Exercise.
Take the entries that follow and return only the lines from the one with "You are a GUI" through the final line, leaving every picture behind.

Source data.
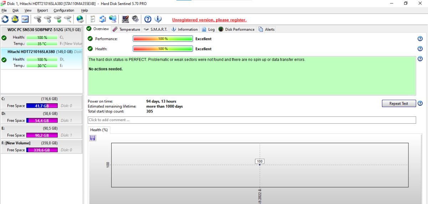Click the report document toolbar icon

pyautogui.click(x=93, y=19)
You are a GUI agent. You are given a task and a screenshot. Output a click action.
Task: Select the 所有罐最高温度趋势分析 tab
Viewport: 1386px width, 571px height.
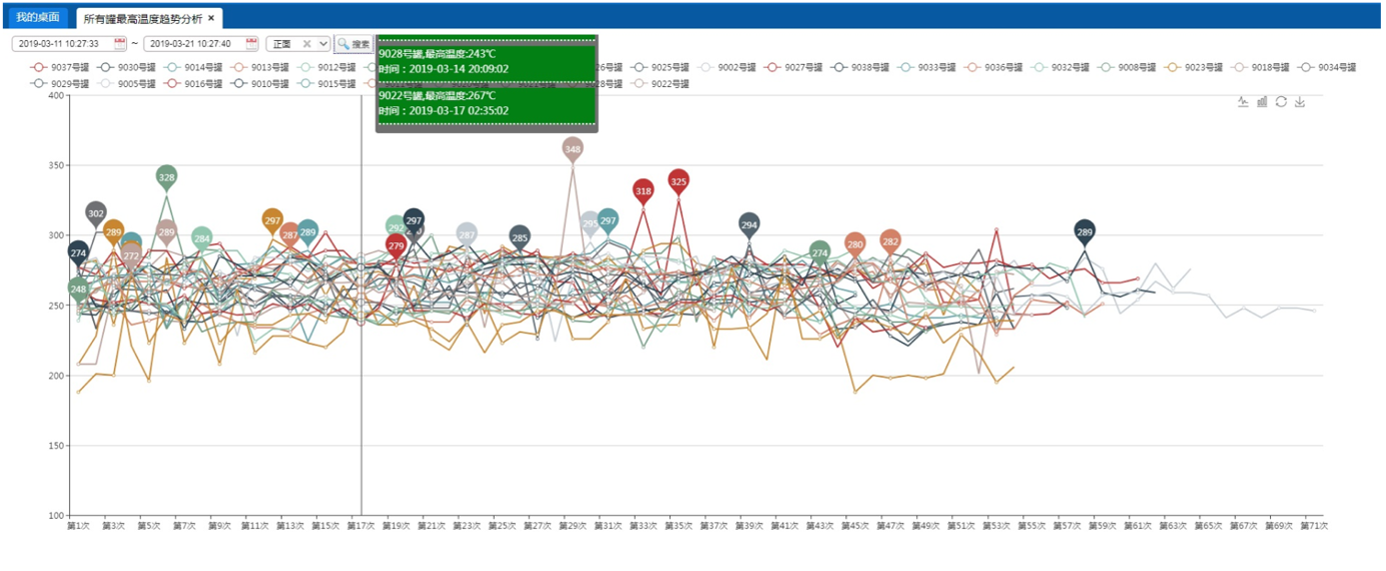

Solution.
You are a GUI agent. You are given a task and a screenshot. Output a click action.
Task: Select the 所有罐最高温度趋势分析 tab
Viewport: 1386px width, 571px height.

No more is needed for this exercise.